Attorney General Phil Weiser reaches settlement with Colorado Springs-based One Connection LLC for practicing law without a license
March 14, 2022 (DENVER)—Attorney General Phil Weiser today announced a settlement was reached with One Connection LLC owner, Maleni Munguia and her employee, Noely Diaz, after an investigation by the Consumer Fraud Unit of the Colorado Department of Law uncovered evidence that Munguia and Diaz had been unlawfully practicing immigration and family law without a license.
Munguia agreed to pay restitution in the amount of $20,000, which will go back to consumers who were harmed by One Connection’s deceptive marketing practices, and will be required to submit tax returns and a report of her business activity for the next two years. Munguia will pay an additional $50,000 if she violates this agreement. Additionally, both Munguia and Diaz agreed to close One Connection, refrain from assisting in immigration or family law matters unless under the supervision of a licensed attorney, and refer individuals who are seeking their help in immigration and family law matters to a licensed attorney.
“One Connection repeatedly violated the Colorado Consumer Protection Act by practicing law without a license, putting the safety and livelihood of vulnerable individuals at risk.” Weiser said. “This settlement reflects Colorado’s commitment to protecting consumers and ensuring that businesses are operating ethically and within the rule of law.”
The lawsuit was filed after an investigation by the Consumer Fraud Unit of the Colorado Department of Law uncovered evidence that Maleni Munguia and her company, One Connection LLC, as well as employee Noely Diaz, failed to disclose that the business was not authorized to practice law in Colorado. Under the Colorado Consumer Protection Act, individuals must obtain all required licenses to perform services for consumers. In conducting their business, Munguia and Diaz targeted and misled vulnerable communities, including undocumented and non-English speaking individuals.

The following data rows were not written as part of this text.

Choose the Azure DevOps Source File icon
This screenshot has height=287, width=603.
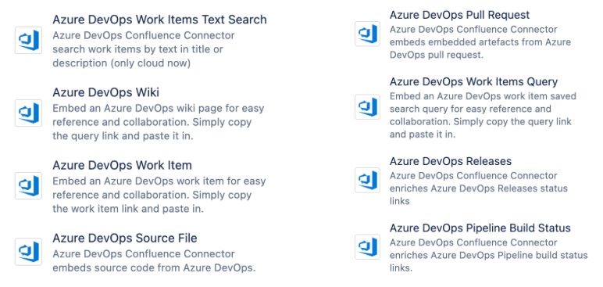point(28,251)
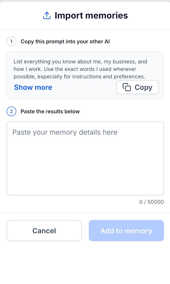Expand the prompt with Show more
Viewport: 170px width, 284px height.
(x=33, y=87)
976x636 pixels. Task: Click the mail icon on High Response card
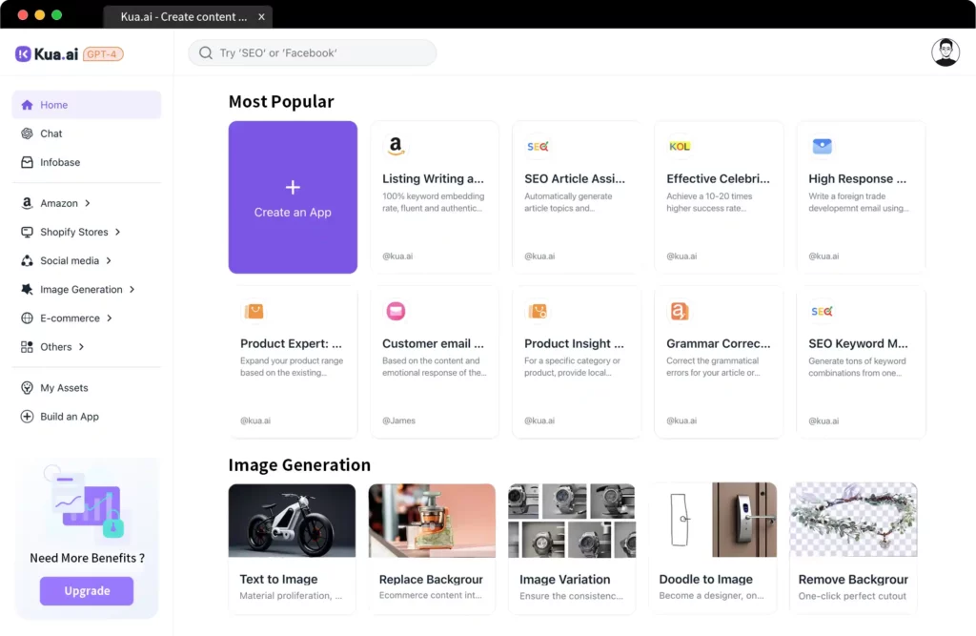tap(822, 146)
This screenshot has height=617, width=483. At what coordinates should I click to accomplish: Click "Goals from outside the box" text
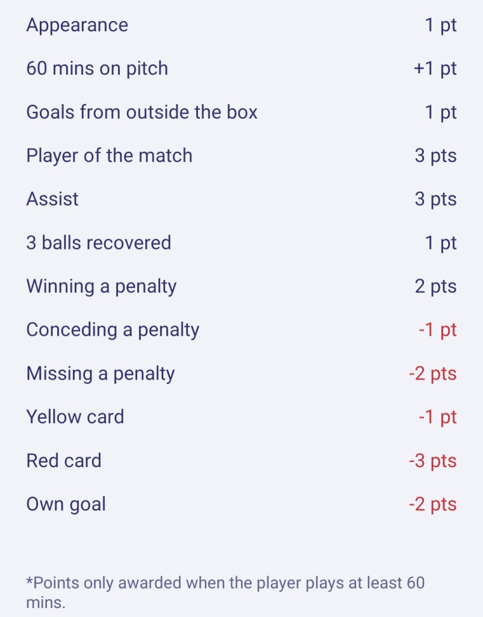[x=142, y=112]
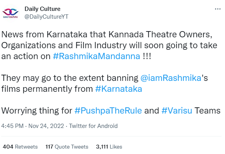Open the @DailyCultureYT handle link
Viewport: 225px width, 154px height.
[46, 17]
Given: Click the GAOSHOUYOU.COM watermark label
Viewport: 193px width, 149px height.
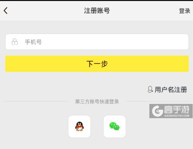Looking at the screenshot, I should tap(177, 116).
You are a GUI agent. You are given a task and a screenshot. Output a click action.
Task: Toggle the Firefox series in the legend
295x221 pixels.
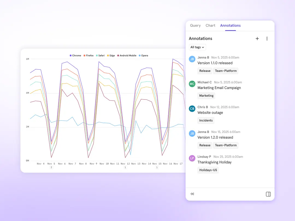(88, 55)
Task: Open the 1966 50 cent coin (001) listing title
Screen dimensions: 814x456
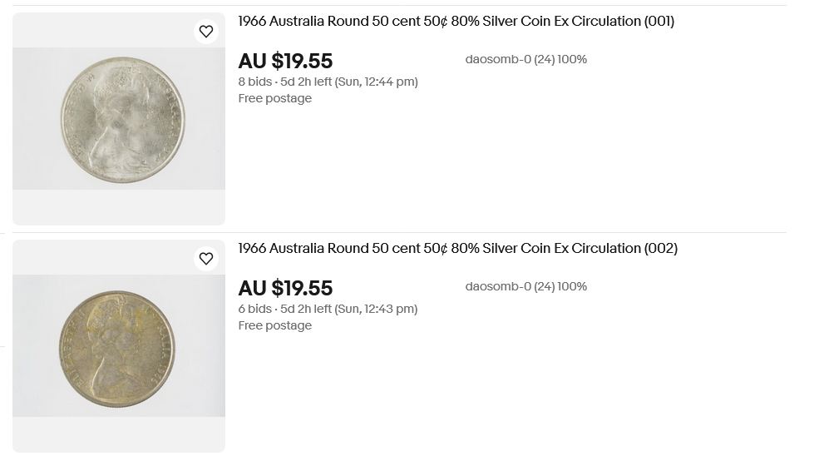Action: point(456,22)
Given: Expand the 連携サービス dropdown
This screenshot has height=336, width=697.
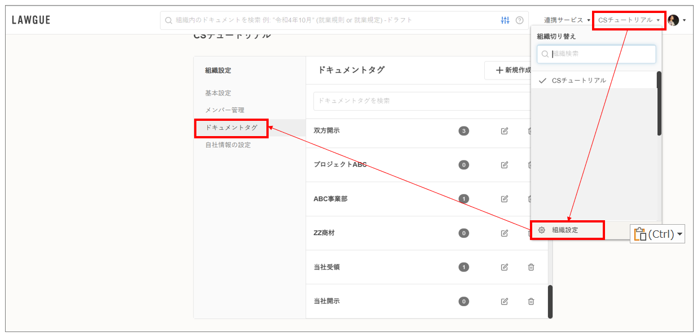Looking at the screenshot, I should click(567, 20).
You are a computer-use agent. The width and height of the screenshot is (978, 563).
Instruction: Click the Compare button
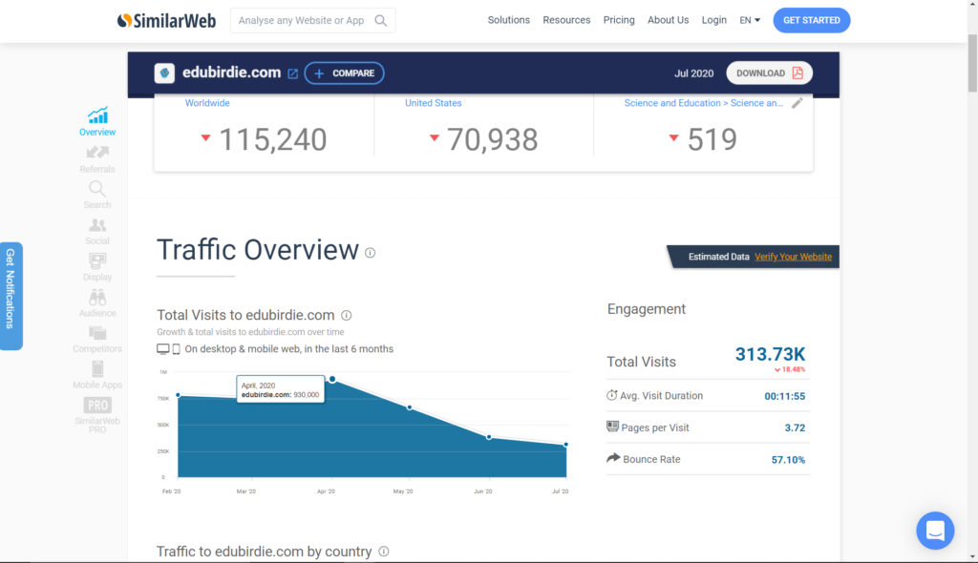point(344,73)
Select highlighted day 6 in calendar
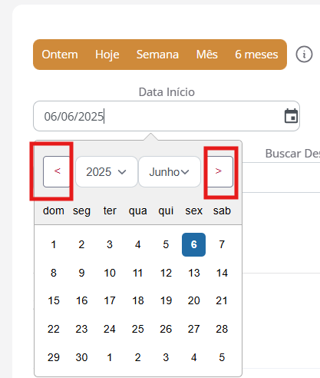The image size is (320, 378). (x=193, y=244)
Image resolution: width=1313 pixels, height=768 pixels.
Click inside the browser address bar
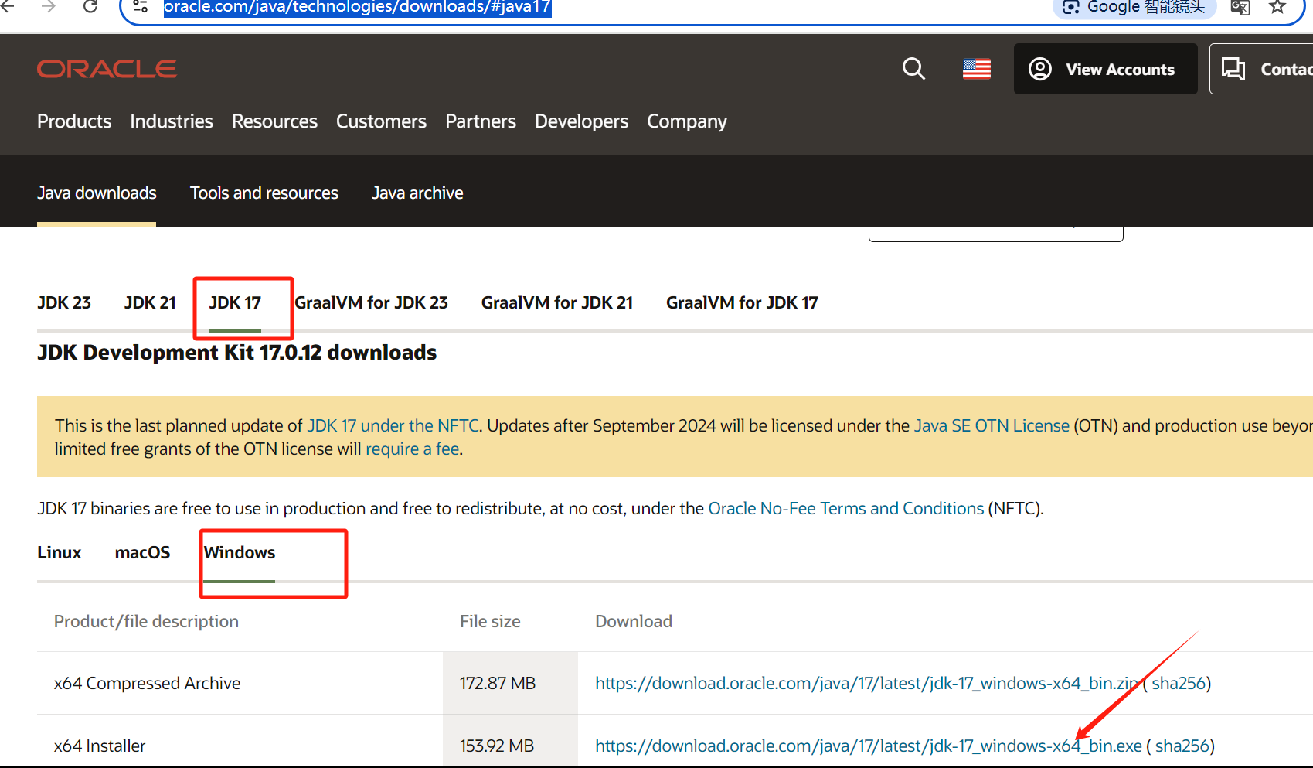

The lack of low-cost legal services to meet the needs of Spanish-speaking communities has created an opportunity for unlicensed legal practitioners, also known as “notarios,” to step in and promise consumers the help they need to tackle complex immigration, family, and legal matters. The lawsuit issued against One Connection is part of the Department’s greater effort to investigate and stop notario fraud.